GENIUS OF LOVE – Tom Tom Club
O casal-cozinha dos Talking Heads, Chris Frantz e Tina Weymouth, em férias no Caribe com um punhado de convidados pega o rap ainda embrionário (entre 80 e 81) e faz uma suave declaração de amor à música negra, citando Bob Marley, Bohannon, Sly & Robbie, Kurtis Blow e, é claro, James Brown (a edição brasileira do compacto trazia na capa: “Melô do James Brown”). Em seu primeiro LP, o próprio Grandmaster Flash a utilizaria como base para um de seus raps. Logo na seqüência, lançavam “Wordy Rappinghood” - a mesma perfeição rítmica-melódica-singela - e, juntos, os dois compactos venderam muito mais que tudo que os Talking Heads haviam lançado até então.

THE MESSAGE – Grandmaster Flash & The Furious Five
O rap como retrato da vida no gueto, cru, nu, duro, seco. Não teve, nas paradas americanas, o mesmo sucesso de “Rapper’s Delight” da Sugarhill Gang, mas foi votado “melhor compacto de 81” por todos os críticos da Inglaterra, viciando irreversivelmente a ilha da Donzela de Ferro no novo som dos 80.

TOUR DE FRANCE – Kraftwerk
Os legítimos pais do tecnopop não poderiam ficar de fora e quebraram uma de suas hibernações para surgir com esta preciosidade de hipnose melódica, o seqüenciador como um coração lânguido. Inspirados na maratona ciclística que anualmente percorre a Europa, presentearam produtores de TV do mundo inteiro com um fundo sonoro ideal para tomadas em movimento.

BLUE MONDAY – New Order
Quase simultânea ao LP Power Corruption Lies, esta canção - verdadeira locomotiva rítmica, identificável pelas primeiras socadas do bumbo - bateu até recordes de vendagem: é o comparto de doze polegadas mais vendido na Grã-Bretanha até hoje. Com sua síntese Kraftwerk / Eurodisco, livrou finalmente a banda do estigma Jov Division e chegou a influenciar a house music de Chicago e, por extensão, a acid house.

WALK THIS WAY – Run DMC
A partir do original do Aerosmith, o Run DMC sintetizou o cruzamento branco-metálico com negro-rap’n’hop que influenciou meio mundo, dos Beastie Boys a grupos de heavy propriamente ditos. Um dos sons mais pesados que já se ouviu e dançou na face do planeta.

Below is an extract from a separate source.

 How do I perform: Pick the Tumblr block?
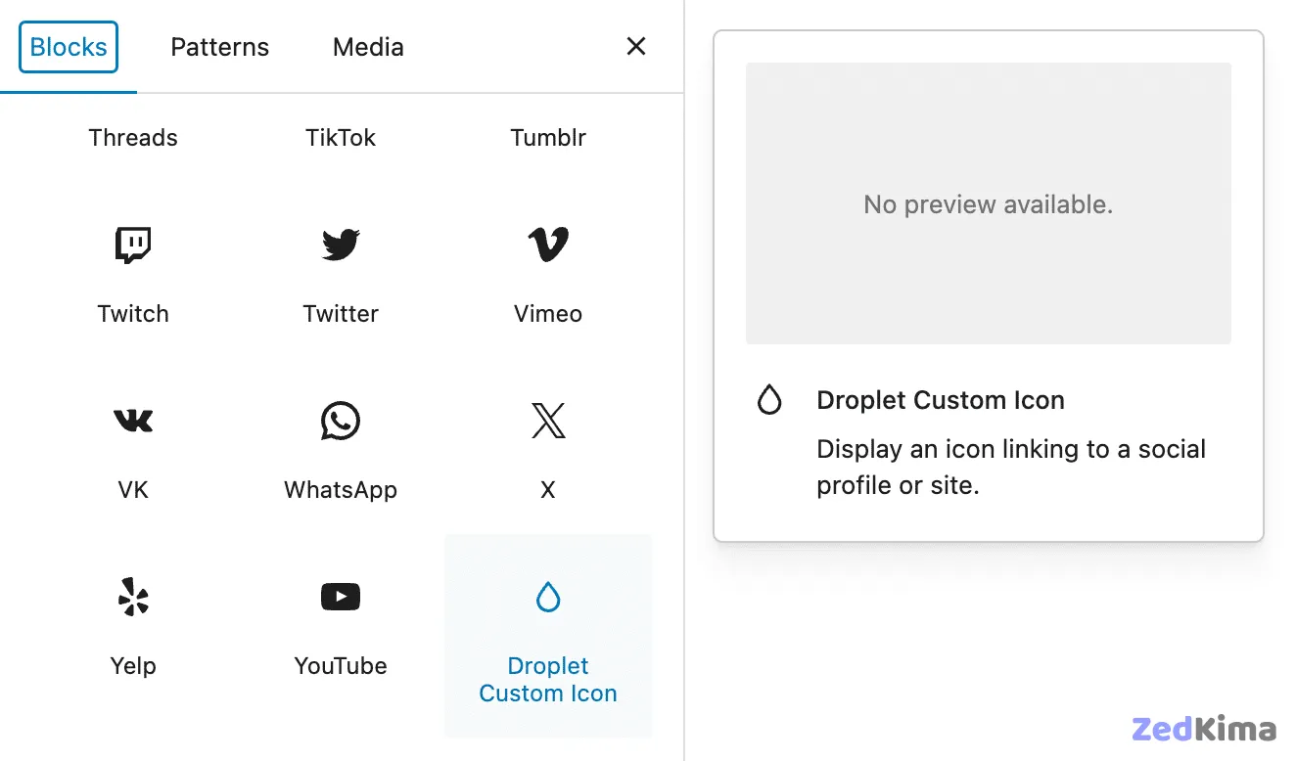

RELAX – Frankie Goes to Hollywood
O selo ZTT fabricou a imagem, reciclagem debochada do disco gay, o produtor Trevor Horn sampleou o bumbo de John Bonham em Led Zeppelin II e fez cascatas sintetizadas simulando uma ejaculação estereofônica para um refrão muito sutil – “Relaxe! Não faça isso quando quiser gozar” - e a BBC vetou em sua programação, enquanto o compacto pulava para o primeiro posto das paradas. No fim, “Relax” rendeu até uma divertida ponta para o grupo no filme Dublê de Corpo, de Brian De Palma.

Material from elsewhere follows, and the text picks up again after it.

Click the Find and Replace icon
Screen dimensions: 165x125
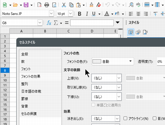coord(131,5)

PUMP UP THE VOLUME – M/A/R/R/S
A colagem desenfreada desencadeando processos judiciários e gerando a acid house britânica. O sampler, misto de gravador digital com instrumento musical, se consagrava definitivamente como a arma mortífera (nas pistas de dança) número um da década. Seu estouro mundial entupiu os cofres do 4AD, selo independente inglês que até então era mais conhecido pelos sobretons gótico-etéreos de grupos como Bauhaus e Cocteau Twins. Pra ouvir no volume máximo.